#### Text to read

==========

# Deer Photos



## stonebroke (Dec 16, 2004)

I do quite a bit of outdoor/wildlife photography. I don't know what I might have posted here recently, but here are a few of the photos I've taken this fall. I'll post more as I have time. Hope you all enjoy them.


----------



## north14 (Oct 1, 2004)

Very nice pics!! Keep them coming. :beer:


----------



## djleye (Nov 14, 2002)

Damn........Nice deer!!!! Want a hunting partner!!!! :lol:


----------



## HUNTNFISHND (Mar 16, 2004)

Very nice!

What kind of camera and lens do you use?


----------



## Fallguy (Jan 23, 2004)

Those are nice pictures. Do you both mulies and whitetails in your area or were those pictures taken in different areas?


----------



## stonebroke (Dec 16, 2004)

Fallguy said:


> Those are nice pictures. Do you both mulies and whitetails in your area or were those pictures taken in different areas?


We have both Mulies and Whitetails here.....I'd say it's close to a 50/50 mix. You never know what you are going to run into when you go hunting.....

I use a Canon Digital Rebel XT. The lens used in these photos is a Canon 75-300. I need to upgrade my lens when I get a few extra bucks. This lens does an ok job in good light, but is quite slow and isn't really adequate in lower light. A lens with more magnification would be better too, but you're talking big bucks to get into the kind of lens I'd really like!!

Here's a couple more photos I've taken recently...


----------



## ringneckhnter (Nov 27, 2006)

That back one looks like a realy big deer, do you have another picture of him with is head up?? by the way these pictures are outstanding. i'd like to see some roosters if you got em.


----------



## stonebroke (Dec 16, 2004)

ringneckhnter said:


> That back one looks like a realy big deer, do you have another picture of him with is head up?? by the way these pictures are outstanding. i'd like to see some roosters if you got em.


Here's one with his head up. I don't have much for pheasant pictures, but here's one standing next to a small whitetail buck.......kind of strange how they ignore deer but panic with they see a human!!


----------



## djleye (Nov 14, 2002)

==========

#### Task objective
Can you carry the deer photos forum thread on from its last line?

==========

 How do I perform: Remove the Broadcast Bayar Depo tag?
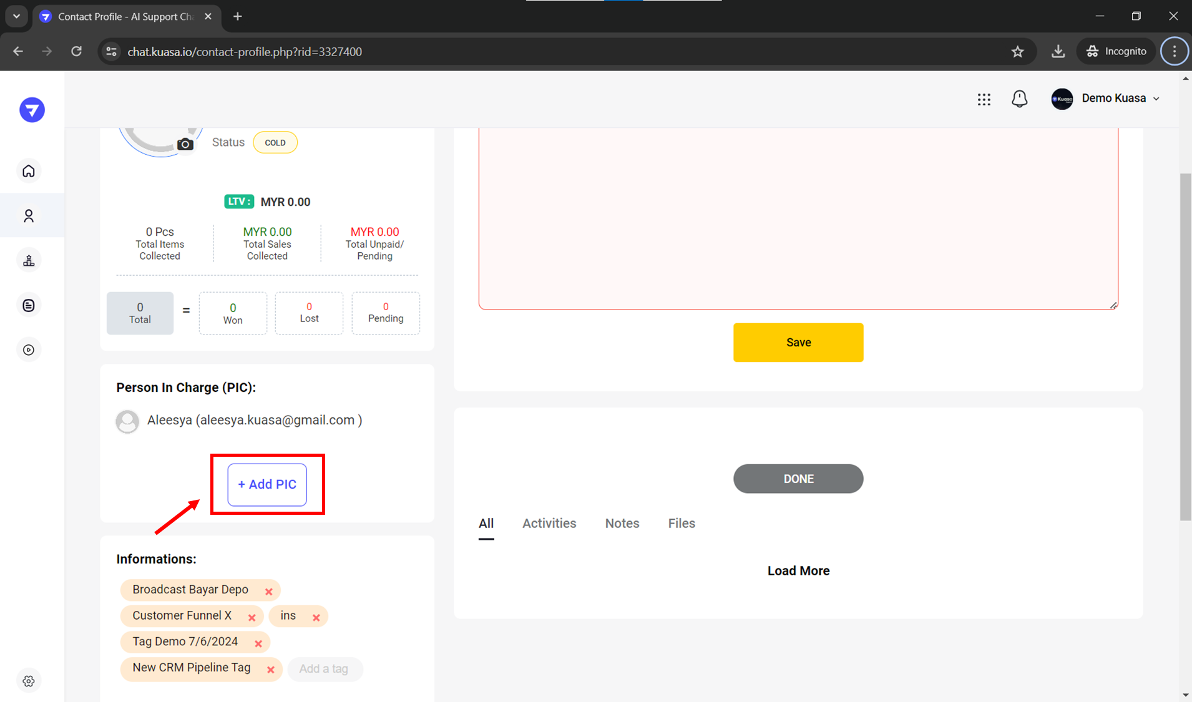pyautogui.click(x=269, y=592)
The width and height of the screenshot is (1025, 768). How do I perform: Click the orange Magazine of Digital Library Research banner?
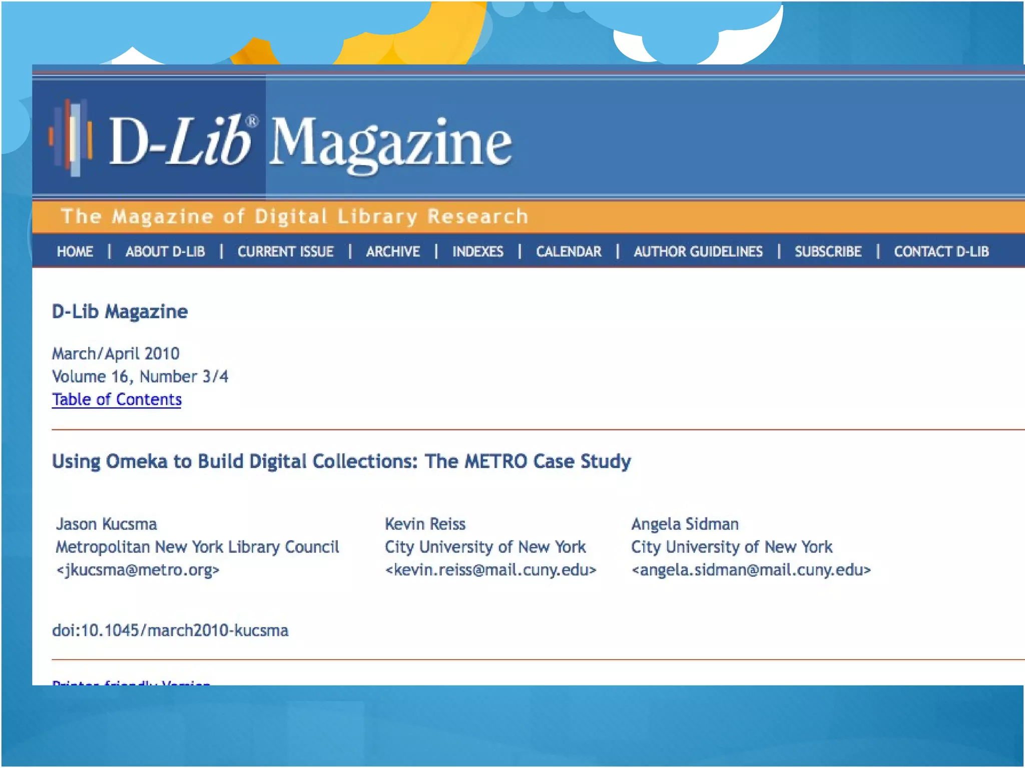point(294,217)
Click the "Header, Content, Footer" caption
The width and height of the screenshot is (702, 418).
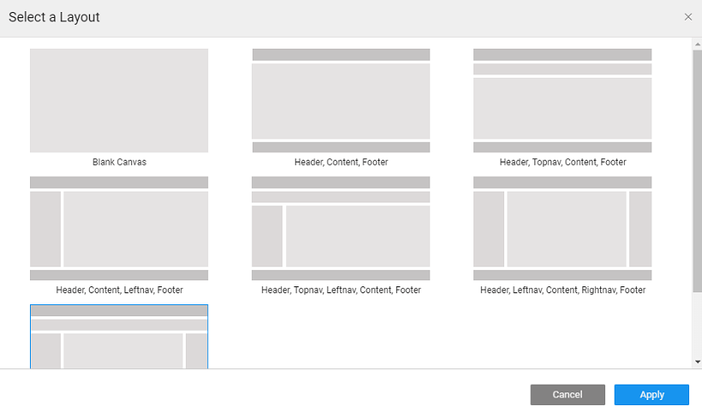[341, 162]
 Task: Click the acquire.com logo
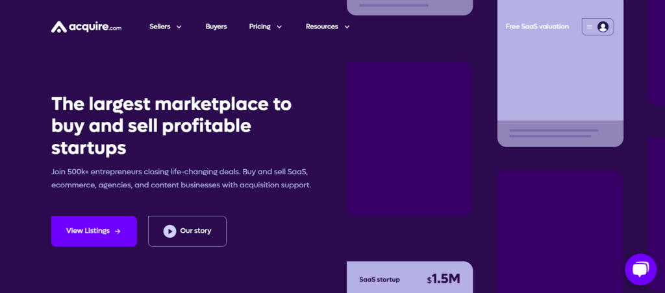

==========

#### Written response
Awesome Photos!!!!!!


----------



## ringneckhnter (Nov 27, 2006)

that's pretty rare, rooster pheasant next to a buck, these are great photos. that is a phenomenal buck!


----------



## ND decoy (Feb 1, 2003)

Very nice.


----------



## Burly1 (Sep 20, 2003)

Terrific photos! I can see a camera upgrade in my future. Burl


----------



## USSapper (Sep 26, 2005)

stone broke, those are some very good pictures with lots of detail in them. The color is unreal. I have always been interested in photography, just wondering, how close are you to most of these animal(deer). Do you sneek up on them or just take them from a vehicle?


----------



## stonebroke (Dec 16, 2004)

USSapper said:


> stone broke, those are some very good pictures with lots of detail in them. The color is unreal. I have always been interested in photography, just wondering, how close are you to most of these animal(deer). Do you sneek up on them or just take them from a vehicle?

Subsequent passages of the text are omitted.